The task –
The lines wanted are those in the data below that include "Kits".
*** Opening of Data in this exercise ***
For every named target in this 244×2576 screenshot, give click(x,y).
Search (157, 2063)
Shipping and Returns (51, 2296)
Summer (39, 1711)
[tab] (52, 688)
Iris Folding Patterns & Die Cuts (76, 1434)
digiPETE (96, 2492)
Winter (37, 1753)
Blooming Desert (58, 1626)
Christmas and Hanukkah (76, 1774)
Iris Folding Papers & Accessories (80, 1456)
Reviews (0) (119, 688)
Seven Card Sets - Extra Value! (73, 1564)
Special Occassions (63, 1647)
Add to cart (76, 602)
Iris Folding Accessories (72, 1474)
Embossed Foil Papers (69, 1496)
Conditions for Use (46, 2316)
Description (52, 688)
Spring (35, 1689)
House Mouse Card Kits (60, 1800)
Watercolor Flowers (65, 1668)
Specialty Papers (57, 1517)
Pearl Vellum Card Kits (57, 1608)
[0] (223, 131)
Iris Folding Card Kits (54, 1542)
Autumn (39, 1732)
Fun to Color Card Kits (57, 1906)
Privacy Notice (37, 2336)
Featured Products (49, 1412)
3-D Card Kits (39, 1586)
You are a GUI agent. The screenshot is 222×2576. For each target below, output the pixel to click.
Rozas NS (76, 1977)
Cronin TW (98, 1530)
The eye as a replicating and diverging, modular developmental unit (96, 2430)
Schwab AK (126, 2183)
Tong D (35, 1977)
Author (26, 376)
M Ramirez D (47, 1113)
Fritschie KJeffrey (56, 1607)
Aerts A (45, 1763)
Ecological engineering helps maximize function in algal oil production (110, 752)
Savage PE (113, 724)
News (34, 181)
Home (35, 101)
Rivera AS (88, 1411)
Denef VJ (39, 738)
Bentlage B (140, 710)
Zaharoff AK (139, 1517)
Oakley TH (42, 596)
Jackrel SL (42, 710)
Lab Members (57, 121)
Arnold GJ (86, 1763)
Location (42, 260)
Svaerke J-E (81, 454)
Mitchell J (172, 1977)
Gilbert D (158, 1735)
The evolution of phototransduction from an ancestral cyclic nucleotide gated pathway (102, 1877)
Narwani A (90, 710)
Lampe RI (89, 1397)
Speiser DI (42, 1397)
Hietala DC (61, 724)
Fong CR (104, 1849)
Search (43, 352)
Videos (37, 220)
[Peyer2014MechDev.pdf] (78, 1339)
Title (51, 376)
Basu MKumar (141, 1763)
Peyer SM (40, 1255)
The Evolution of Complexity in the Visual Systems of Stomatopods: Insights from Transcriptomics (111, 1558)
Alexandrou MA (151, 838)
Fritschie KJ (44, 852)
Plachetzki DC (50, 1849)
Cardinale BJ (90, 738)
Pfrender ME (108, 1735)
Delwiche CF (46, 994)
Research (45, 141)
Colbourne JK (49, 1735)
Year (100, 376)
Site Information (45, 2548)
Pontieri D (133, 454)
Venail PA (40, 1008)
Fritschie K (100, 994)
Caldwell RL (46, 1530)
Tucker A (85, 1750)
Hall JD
*** Close of Data in this exercise ***
Solution below –
House Mouse Card Kits (60, 1800)
Pearl Vellum Card Kits (57, 1608)
Iris Folding Card Kits (54, 1542)
Fun to Color Card Kits (57, 1906)
3-D Card Kits (39, 1586)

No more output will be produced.